Staring down a snow-choked chute that has never been skied, I take a shallow breath and shift my eyes to the horizon. All around me, craggy Canadian Rocky peaks pierce the cloudless sky; in the distance, British Columbia’s Kinbasket River slithers through the valley. Looking down again at the untouched powder below, I see my guide, a former ski racer who has performed all requisite avalanche precautions, waving encouragingly from the bottom of the run.
Skiing a first descent is an honor usually reserved for professional ski mountaineers, not recreational skiers like me. But clients of Mica Heli-Skiing, an operator based 90 minutes outside of Revelstoke, B.C., have opportunities aplenty: Of the 9-year-old company’s 250,000 skiable acres, 100,000 acres remain largely unexplored.

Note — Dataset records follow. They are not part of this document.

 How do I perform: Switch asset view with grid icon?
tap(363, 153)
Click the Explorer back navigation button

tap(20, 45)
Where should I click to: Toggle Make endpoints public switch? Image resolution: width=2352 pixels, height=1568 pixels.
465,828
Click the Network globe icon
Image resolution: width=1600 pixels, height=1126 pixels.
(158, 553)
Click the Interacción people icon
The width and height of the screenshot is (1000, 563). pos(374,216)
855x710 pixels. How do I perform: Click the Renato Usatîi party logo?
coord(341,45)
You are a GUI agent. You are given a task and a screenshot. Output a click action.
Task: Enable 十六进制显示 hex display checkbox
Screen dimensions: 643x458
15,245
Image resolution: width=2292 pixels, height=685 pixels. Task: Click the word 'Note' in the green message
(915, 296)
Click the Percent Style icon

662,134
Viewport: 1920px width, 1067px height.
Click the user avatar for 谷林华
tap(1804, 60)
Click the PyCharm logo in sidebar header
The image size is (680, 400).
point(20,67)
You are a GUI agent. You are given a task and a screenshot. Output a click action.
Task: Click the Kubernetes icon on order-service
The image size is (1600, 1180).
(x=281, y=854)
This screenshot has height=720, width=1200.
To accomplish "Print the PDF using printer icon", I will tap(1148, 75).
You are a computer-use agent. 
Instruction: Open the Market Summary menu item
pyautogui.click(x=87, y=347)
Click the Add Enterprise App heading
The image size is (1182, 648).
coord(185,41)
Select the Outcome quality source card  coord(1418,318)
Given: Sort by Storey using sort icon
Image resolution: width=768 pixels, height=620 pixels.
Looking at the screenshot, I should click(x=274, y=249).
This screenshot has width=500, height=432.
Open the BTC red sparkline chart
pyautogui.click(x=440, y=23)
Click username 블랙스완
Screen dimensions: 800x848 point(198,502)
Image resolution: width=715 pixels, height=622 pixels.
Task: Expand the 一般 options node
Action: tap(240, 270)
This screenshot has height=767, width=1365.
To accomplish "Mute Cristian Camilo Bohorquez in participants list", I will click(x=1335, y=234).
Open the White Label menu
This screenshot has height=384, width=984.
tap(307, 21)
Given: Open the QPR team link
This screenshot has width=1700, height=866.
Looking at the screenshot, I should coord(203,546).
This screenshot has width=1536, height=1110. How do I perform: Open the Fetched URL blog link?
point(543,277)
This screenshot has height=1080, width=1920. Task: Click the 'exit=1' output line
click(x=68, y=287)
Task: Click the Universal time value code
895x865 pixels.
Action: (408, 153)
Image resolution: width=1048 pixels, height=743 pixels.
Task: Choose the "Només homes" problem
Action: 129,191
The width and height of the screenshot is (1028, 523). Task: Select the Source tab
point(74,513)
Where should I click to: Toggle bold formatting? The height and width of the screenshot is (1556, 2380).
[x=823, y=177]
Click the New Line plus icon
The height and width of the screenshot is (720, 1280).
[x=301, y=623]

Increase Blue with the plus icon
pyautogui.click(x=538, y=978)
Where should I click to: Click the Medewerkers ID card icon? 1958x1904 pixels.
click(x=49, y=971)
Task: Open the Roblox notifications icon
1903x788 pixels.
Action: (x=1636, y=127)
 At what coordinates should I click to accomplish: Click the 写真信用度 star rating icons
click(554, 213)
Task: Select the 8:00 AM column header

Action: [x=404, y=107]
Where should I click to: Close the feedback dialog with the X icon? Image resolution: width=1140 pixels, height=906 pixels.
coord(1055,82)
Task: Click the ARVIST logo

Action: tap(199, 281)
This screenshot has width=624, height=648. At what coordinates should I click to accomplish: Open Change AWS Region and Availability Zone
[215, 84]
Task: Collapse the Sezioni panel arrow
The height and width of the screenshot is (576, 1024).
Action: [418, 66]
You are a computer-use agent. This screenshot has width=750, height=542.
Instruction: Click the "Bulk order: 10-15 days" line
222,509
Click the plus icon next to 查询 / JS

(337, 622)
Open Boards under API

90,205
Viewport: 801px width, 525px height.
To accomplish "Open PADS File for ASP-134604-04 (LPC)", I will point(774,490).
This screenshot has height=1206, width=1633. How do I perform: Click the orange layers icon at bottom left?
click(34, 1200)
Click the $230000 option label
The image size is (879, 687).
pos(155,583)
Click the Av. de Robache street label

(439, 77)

Mica’s clients have the option of joining a small group trip or reserving a dedicated Bell 407 helicopter for private use (priced from $55,385 per four-person group for four days, all-inclusive). Complete with two certified guides and a pilot, Mica’s Private tour offers more flexibility and greater access to the largely unskied sections than do the company’s Classic and Premium tour options. “First descent runs are possible on every Private tour, and will be for years to come,” says company president Paul Norrie.
On average, 40 to 60 feet of British Columbia powder falls annually on Mica’s property, which is located on the western side of the Rockies. The skiable terrain ranges from steep faces and alpine bowls to low-angle glaciers and forested glades.
The run I am standing over, set well above the timberline at 8,000 feet, is an intermediate-level chute. Once I push off from the peak, I quickly find my rhythm in the powder. White plumes of snow spray again and again in my wake as I bob out of one turn and into the next. I soon reach the bottom, where my guide greets me with a smile. “What are you going to call it, eh?” he asks.
Indeed, with so many first descents at its disposal, Mica offers several guests the chance to name some of their runs. And there is no shortage of runs on a Mica trip: We pack in a walloping 24,000 vertical feet on this day, which is the norm here but far above industry averages of about 14,000 feet.
Following our day on the slopes, we fly back to Mica’s seven-bedroom, helicopter-access-only log homestead, where freshly made cookies, platters of bruschetta, and après-ski cocktails await. The lodge, which was upgraded in 2010 with 1,000-thread-count sheets and a new kitchen, is set on a plateau about a half-mile above Kinbasket Lake. (A second, more luxurious lodge with 14 bedrooms is scheduled to open for the 2012–13 season.)
Before diving into cocktail hour—or making our way to the masseuse and two hot tubs—my fellow skiers and I crowd around the bulletin board, which posts each person’s daily vertical and what runs they skied. I find my tally and, next to it, the entry for my newly anointed run. Named after my mother, who taught me to ski, Lolly’s Line is now on the map for future Mica clients to try.